Glen Nelson: I talk with artists who have a big retrospective--and in some ways, a book like this is a retrospective exhibition, just printed instead of hung--and they have a really difficult time after it's over. Because it's like, "Okay, that's sort of a summation of my career, like now what am I supposed to do?"
Brian Kershisnik: Now what happens?
Glen Nelson: I don't imagine with you was quite like that because you have an extraordinary work ethic and you kind of know how to generate ideas.
Brian Kershisnik: There's a beautiful Degas quote, and I'm paraphrasing it, but essentially he says that for an artist, it's about what he's going to do. People will ask me, what's your favorite painting that you've done? And it's very hard for me to even think about that. I mean, I haven't done it yet. I'm working on it. I'm thinking forward. So the project took a long time and was frankly a pretty significant distraction from working. And then when everything is out of my hands, there's quite a while before you're seeing any book. So once everything was sent off, it was kind of a relief to just dive back into a studio without the distraction.
Glen Nelson: That's publishing.
Brian Kershisnik: Yeah, yeah.
Glen Nelson: So regarding bad questions--and now I'm super anxious that my questions are going to be as bad. But I promise, I'm not going to ask like, "What's your favorite painting?," which seems like the laziest question that anyone could possibly ask.
Brian Kershisnik: Well, I mean, you haven't asked it, but I will tell an anecdote where someone asked me, "How do you sell them? And aren't they like your children?" And I said, "Well, they're like my grown children. I love you, but it's time to go, because they're more coming."
Glen Nelson: Reviewing past interviews and articles about your work, a substantial number of the questions put to you are in some way trying to demystify the paintings. Like, they keep asking about your process, or the number of paintings you make year, the meaning of them, how you get ideas, what you want people to see in them, your intent, and so on. I prefer not to ask you those questions, if that's okay.
Brian Kershisnik: That is grand.
Glen Nelson: All right.
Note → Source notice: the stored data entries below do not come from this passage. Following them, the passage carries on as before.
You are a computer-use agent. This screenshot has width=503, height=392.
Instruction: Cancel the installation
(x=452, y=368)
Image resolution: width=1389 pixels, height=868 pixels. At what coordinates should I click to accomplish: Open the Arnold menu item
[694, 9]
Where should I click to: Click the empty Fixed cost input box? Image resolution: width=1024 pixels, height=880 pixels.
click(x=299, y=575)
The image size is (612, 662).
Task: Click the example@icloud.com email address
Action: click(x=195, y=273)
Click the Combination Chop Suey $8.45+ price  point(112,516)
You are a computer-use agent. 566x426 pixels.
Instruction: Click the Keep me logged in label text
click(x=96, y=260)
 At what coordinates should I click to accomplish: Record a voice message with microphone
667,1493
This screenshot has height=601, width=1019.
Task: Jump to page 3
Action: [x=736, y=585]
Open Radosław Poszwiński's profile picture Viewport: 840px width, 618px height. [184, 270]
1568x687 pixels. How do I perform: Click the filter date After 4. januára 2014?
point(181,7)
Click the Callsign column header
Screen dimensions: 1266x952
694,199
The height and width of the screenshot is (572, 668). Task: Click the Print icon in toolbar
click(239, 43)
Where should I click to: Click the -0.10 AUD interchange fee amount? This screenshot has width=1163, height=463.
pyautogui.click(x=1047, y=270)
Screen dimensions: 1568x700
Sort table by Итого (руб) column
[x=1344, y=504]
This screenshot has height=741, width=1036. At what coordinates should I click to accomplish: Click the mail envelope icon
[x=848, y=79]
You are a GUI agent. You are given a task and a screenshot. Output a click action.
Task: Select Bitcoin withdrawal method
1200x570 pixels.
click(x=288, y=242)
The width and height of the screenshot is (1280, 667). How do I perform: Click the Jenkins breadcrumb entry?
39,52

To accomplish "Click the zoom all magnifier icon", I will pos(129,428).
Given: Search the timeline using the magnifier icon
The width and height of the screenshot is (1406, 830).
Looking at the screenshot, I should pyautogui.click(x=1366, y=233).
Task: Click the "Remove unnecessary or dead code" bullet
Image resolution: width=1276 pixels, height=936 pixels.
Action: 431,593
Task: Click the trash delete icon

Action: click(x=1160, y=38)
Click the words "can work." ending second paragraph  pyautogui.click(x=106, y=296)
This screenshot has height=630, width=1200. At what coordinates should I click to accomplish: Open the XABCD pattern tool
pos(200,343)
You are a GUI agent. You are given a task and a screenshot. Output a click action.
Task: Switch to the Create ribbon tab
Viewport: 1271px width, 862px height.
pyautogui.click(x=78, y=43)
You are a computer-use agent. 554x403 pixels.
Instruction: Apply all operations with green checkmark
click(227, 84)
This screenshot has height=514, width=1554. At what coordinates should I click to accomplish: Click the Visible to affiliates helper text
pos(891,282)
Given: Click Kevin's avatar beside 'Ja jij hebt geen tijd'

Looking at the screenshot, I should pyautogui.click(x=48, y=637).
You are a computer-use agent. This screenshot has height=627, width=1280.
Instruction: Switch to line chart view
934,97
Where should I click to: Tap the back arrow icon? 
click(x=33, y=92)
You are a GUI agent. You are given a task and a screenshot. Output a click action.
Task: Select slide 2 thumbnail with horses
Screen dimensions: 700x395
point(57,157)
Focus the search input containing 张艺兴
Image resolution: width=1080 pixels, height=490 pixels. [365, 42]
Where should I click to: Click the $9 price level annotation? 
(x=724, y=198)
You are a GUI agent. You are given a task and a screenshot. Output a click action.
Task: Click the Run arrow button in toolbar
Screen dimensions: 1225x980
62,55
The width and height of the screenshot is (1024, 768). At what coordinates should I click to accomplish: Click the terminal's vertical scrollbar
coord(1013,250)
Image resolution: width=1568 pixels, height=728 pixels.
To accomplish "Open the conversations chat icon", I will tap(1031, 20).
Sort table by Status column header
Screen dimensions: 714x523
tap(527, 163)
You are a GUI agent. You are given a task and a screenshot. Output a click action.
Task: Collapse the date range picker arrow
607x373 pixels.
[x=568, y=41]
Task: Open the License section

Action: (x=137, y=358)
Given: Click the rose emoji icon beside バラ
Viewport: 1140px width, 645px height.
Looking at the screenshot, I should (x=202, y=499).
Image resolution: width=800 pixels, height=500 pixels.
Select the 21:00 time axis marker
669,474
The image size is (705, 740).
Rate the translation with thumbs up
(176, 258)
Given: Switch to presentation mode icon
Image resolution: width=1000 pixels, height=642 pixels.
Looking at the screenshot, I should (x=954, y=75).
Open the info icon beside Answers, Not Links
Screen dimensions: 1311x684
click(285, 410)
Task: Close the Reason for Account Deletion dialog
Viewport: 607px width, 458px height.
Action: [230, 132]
I was taken with some of the ideas that Geoff Wichert describes in his lovely essay for the book titled, "Gravity Lessons." And here's what he said, in part, "There may be no parable of gravity in The Revelation Quartet, the name of a major painting, "but there are many deliberate references to gravity Kershisnik's body of work. In related paintings done over several months or years, in a way he has of meditating on questions that interest him, figures confront this inescapable, yet invisible and utterly mysterious force in the form of a disembodied arrow pointing down. It makes gravity visible in a painterly way, even as it explicitly questions the relationship between the figures and the arrows, which represent both the physical force and knowledge of it, however, unaware of times. Kershisnik has said that when he paints always in this inquiring, open-ended frame of mind, he's searching for something, but he isn't sure what. In fact, the exact nature of what he is searching for is part, perhaps the most important part, of the search." So do you think of your paintings as some kind of searching?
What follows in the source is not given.